(Rows of pointing data)
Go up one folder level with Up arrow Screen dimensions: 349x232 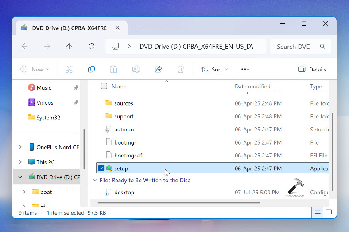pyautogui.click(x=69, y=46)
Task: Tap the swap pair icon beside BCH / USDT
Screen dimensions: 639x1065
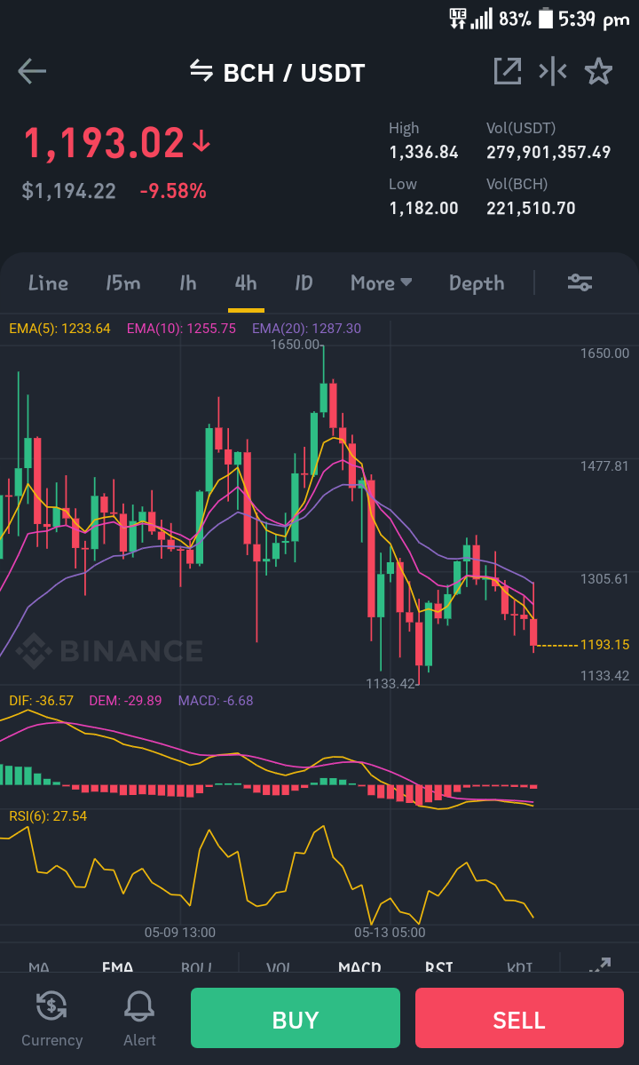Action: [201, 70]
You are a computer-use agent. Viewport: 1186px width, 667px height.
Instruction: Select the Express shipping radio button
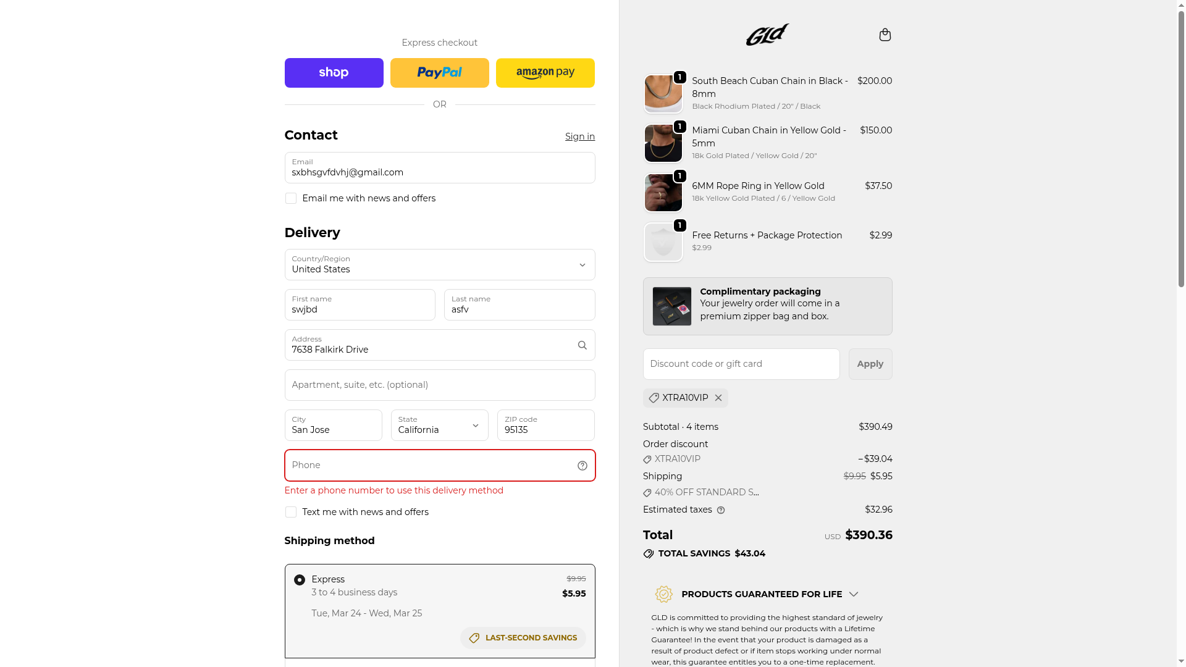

» **BRIEF**: Return the lines above exactly as they appear, from the line containing "Task: Tap the" through the end, with both ends included. Leave the pictures out of your answer.

» **SOLUTION FOR THIS PROBLEM**:
Task: Tap the swap pair icon beside BCH / USDT
Screen dimensions: 639x1065
Action: [201, 70]
You are a computer-use agent. Viewport: 1186px width, 667px height.
Instruction: Select the Express shipping radio button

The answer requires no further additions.